TASK TO CARRY OUT: For each line of the data that includes the word "Global", copy the line.

INPUT DATA:
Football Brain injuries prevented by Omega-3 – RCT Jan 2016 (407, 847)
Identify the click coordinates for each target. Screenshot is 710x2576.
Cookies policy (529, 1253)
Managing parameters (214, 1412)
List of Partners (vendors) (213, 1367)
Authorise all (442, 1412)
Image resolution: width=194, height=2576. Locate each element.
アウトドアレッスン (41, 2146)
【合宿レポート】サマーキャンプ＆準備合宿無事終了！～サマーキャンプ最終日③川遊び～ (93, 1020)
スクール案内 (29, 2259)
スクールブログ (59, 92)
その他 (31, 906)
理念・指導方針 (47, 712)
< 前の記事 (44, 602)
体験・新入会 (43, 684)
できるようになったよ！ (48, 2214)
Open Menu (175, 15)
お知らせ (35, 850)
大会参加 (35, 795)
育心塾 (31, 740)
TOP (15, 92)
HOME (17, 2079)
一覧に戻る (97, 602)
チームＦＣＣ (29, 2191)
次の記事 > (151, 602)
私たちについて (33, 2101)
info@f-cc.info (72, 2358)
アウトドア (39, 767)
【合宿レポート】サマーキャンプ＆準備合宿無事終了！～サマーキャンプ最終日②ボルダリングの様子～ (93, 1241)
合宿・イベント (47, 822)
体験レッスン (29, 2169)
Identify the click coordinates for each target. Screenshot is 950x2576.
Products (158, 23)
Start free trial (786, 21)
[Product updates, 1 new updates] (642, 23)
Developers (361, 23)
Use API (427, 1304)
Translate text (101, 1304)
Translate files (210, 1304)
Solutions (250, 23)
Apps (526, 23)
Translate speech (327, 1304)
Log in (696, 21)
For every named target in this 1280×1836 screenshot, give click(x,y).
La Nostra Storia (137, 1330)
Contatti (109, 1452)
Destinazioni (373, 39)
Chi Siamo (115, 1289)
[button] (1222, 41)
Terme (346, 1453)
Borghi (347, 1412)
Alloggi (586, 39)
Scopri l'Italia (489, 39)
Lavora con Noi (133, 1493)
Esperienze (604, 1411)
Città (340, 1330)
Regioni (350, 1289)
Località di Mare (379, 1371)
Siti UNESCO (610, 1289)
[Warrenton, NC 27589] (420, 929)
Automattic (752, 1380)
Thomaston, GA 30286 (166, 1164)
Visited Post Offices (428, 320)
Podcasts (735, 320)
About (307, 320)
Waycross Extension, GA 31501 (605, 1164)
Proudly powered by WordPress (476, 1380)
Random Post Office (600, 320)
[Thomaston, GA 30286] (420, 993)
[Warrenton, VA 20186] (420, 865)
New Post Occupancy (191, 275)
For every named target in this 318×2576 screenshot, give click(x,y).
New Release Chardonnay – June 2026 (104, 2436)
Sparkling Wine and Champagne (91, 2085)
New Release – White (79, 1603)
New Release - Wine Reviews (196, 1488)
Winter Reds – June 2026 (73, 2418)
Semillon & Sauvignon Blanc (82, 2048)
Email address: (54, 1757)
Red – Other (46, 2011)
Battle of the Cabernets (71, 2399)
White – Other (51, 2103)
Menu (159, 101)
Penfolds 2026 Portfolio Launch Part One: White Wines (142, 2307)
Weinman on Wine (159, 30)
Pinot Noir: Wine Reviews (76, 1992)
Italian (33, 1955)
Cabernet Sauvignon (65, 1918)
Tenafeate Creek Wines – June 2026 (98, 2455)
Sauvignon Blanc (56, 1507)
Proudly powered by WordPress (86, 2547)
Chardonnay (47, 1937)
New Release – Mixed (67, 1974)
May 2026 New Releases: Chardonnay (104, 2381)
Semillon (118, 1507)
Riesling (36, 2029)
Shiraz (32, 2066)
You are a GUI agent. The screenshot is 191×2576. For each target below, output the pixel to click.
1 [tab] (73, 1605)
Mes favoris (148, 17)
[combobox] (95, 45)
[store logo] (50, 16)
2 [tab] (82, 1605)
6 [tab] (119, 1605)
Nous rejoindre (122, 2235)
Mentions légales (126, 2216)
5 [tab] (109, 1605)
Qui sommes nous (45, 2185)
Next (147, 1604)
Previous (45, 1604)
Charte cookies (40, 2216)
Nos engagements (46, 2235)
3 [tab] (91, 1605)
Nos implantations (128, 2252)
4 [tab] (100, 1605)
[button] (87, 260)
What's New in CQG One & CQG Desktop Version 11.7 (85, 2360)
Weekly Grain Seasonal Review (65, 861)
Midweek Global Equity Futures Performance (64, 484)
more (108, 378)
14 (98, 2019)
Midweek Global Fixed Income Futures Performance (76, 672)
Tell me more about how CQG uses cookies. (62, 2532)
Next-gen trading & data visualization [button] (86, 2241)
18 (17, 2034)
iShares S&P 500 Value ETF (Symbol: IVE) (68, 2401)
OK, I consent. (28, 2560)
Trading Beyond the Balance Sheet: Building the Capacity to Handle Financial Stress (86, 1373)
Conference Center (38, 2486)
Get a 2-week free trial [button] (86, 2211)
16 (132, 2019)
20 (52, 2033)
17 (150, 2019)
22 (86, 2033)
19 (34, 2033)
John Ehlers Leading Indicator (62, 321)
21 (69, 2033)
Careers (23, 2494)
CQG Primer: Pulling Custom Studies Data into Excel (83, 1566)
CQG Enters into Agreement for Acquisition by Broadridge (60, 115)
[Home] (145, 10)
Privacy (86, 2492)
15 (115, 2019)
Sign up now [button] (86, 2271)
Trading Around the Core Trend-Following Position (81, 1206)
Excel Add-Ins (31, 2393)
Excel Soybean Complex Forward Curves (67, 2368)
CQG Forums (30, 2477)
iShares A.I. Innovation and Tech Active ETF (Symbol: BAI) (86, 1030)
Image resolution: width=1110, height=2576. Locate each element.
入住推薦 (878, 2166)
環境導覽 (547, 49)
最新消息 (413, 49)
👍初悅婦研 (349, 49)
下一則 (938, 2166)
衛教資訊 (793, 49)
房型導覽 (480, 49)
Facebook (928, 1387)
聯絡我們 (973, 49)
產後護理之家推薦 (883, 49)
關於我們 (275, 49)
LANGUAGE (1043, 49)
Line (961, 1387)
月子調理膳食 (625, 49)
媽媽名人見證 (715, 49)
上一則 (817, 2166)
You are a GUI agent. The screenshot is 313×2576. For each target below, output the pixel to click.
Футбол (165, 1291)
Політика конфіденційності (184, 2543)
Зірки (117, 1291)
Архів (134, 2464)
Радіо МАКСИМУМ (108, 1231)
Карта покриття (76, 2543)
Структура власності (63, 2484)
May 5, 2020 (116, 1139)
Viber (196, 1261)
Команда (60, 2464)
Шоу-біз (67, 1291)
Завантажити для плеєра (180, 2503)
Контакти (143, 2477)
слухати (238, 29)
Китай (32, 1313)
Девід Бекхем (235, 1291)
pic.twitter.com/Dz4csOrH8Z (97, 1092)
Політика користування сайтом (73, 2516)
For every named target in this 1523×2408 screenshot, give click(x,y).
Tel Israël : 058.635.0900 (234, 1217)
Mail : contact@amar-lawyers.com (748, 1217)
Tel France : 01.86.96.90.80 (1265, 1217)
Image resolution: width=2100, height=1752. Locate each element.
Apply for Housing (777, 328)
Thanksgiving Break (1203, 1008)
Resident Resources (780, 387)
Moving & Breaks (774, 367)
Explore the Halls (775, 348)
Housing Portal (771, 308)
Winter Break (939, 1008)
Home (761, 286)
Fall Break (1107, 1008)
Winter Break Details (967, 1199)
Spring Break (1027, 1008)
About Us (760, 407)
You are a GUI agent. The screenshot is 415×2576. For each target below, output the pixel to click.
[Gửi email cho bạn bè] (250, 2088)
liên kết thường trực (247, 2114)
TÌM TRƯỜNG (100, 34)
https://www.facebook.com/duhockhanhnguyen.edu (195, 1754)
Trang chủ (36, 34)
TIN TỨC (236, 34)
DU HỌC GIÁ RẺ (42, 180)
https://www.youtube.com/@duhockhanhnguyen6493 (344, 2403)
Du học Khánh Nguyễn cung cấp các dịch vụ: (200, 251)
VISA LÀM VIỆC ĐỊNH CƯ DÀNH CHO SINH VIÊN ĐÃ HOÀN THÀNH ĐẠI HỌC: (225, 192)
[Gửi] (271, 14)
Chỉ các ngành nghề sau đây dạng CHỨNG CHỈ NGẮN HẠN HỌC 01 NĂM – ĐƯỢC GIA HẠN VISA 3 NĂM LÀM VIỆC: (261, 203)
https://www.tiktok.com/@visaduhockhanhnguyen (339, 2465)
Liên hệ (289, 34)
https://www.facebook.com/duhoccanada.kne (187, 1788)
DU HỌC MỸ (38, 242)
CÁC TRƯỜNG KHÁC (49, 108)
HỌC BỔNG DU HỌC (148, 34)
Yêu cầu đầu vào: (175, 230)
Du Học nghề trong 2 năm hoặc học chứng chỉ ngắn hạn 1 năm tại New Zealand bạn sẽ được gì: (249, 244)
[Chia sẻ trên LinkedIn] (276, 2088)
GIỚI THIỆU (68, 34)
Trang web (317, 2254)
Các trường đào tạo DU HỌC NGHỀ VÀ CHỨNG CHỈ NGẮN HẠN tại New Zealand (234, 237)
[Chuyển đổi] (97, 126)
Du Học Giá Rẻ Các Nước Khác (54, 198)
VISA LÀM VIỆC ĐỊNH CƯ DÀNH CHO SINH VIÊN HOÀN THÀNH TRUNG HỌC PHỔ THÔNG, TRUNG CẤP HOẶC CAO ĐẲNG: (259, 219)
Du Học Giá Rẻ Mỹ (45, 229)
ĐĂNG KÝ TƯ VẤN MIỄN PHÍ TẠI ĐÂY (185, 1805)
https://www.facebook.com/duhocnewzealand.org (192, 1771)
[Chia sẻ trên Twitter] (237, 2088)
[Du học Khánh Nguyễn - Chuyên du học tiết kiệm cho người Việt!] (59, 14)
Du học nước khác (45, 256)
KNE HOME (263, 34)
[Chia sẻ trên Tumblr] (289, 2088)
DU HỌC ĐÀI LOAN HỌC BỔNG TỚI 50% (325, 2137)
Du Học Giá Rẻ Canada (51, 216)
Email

EXPECTED ANSWER:
Midweek Global Equity Futures Performance (64, 484)
Midweek Global Fixed Income Futures Performance (76, 672)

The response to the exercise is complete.